Question 8: Do you conduct audits and provide feedback on the effectiveness of environmental cleaning?
Yes
You currently audit and provide feedback on the effectiveness of environmental cleaning. Hospitals and units need to ensure that environmental cleaning and disinfection are effectively decontaminating patient rooms and equipment, and these are effective ways to accomplish that.
No
You indicated that you do not conduct audits or provide feedback to staff on the effectiveness of environmental cleaning. Transmission of C. difficile is similar to other pathogens spread by contact; bacteria or bacterial spores can contaminate the patient or their environment and then be passed on to other patients via health care personnel or shared equipment, or to the next occupant of the patient room. A key aspect of preventing CDI is preventing C. difficile transmission. Hospitals and units need to ensure that environmental cleaning and disinfection are effectively decontaminating patient rooms and equipment.

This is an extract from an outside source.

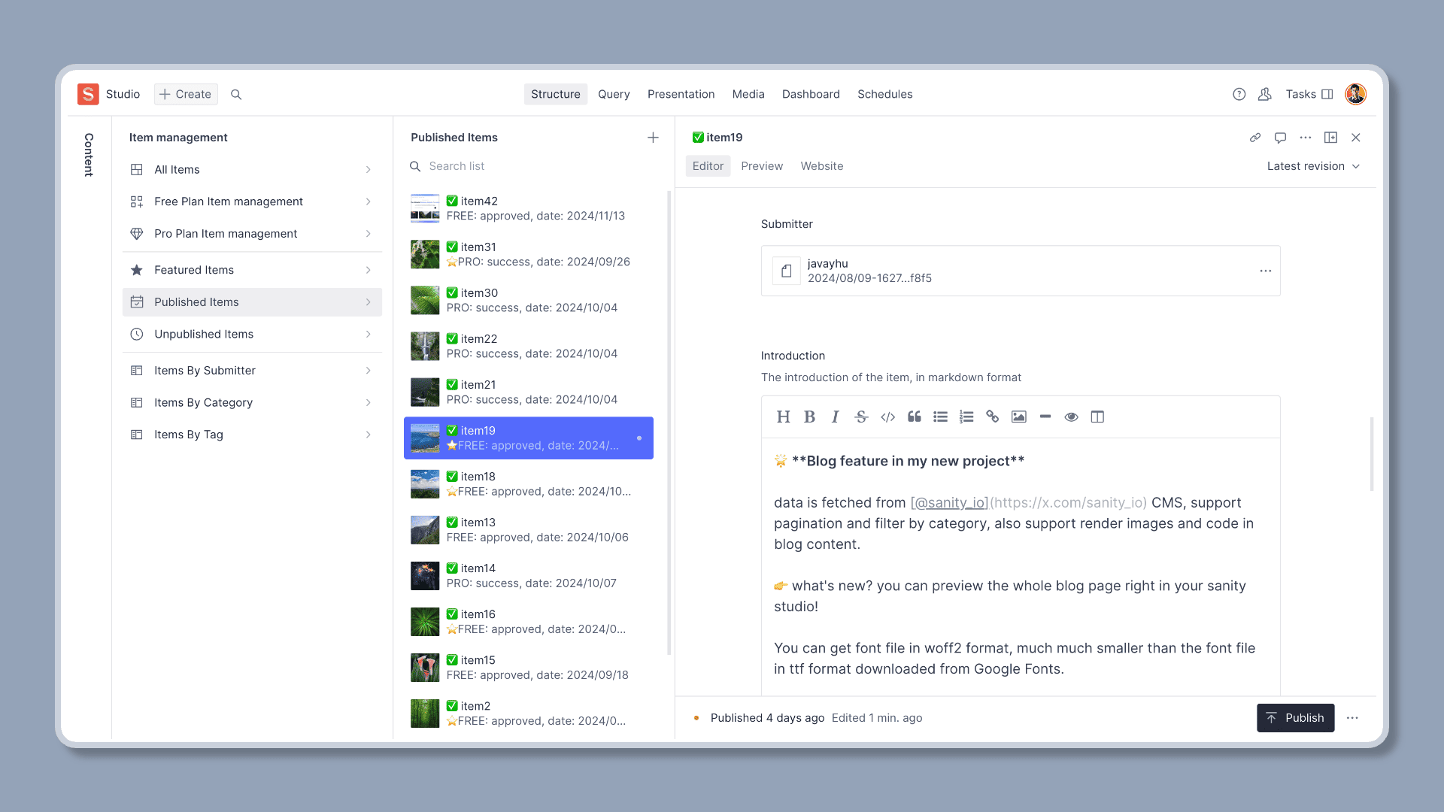Click the inline code icon

click(887, 417)
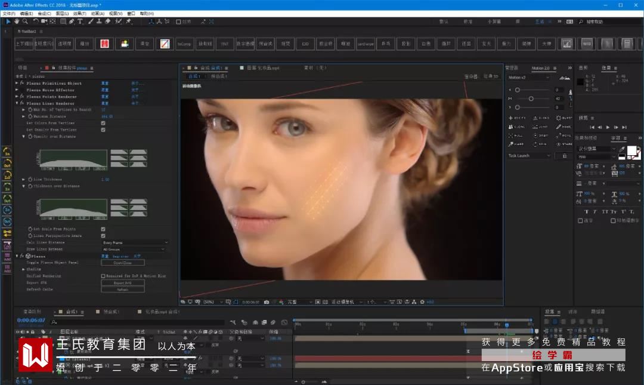The height and width of the screenshot is (385, 644).
Task: Toggle the Get Colors From Vertices checkbox
Action: (103, 123)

Question 9: Do you have an antibiotic stewardship team that includes at least one physician and one pharmacist?
Yes
You currently have an antibiotic stewardship team with key personnel to support and champion appropriate antibiotic use. Preventing the inappropriate use of antibiotics is a key factor in preventing CDI.
No
You indicated that you do not have at least one physician and/or one pharmacist engaged on your hospital’s antibiotic stewardship team. Inappropriate and avoidable exposure to antibiotics is the single most important risk factor for developing CDI. A successful CDI prevention initiative requires collaboration and cooperation with physicians and pharmacists. Physician and pharmacist champions can help bring the initiative to the other physicians and pharmacists, aid with engagement and be a part of problem solving when there is resistance or another challenge from providers.
Question 10: Does your laboratory reject formed stools if submitted for CDI testing?
Yes
Your laboratory rejects formed stools submitted for CDI testing. Having clear boundaries for lab specimen acceptance encourages appropriate use of testing, and keeps laboratory test results within the clinical context.
No
You indicated that your laboratory does not reject formed stools submitted for CDI testing. It is important to remember that C. difficile infection is a clinical diagnosis; lab tests help support a clinical suspicion, but they should not be taken out of the clinical context. In order to limit inappropriate testing, clinical laboratories can set a threshold on the type of stool that is acceptable for C. difficile testing.
Question 11: Are clinicians educated as to when to order CDI testing?
Yes
Your clinicians know when to order CDI testing, allowing them reduce the number of false-positive test results they could get from the lab. Maintain your efforts to stay abreast of the latest recommendations regarding CDI testing.
No
You indicated that clinicians are not educated as to when it is appropriate to order CDI testing. CDI is a clinical diagnosis; lab tests help support a clinical suspicion, but they should not be taken out of the clinical context. It is important that clinicians are educated and informed of high C. difficile colonization rates to illustrate that indiscriminate testing will lead to false-positive results.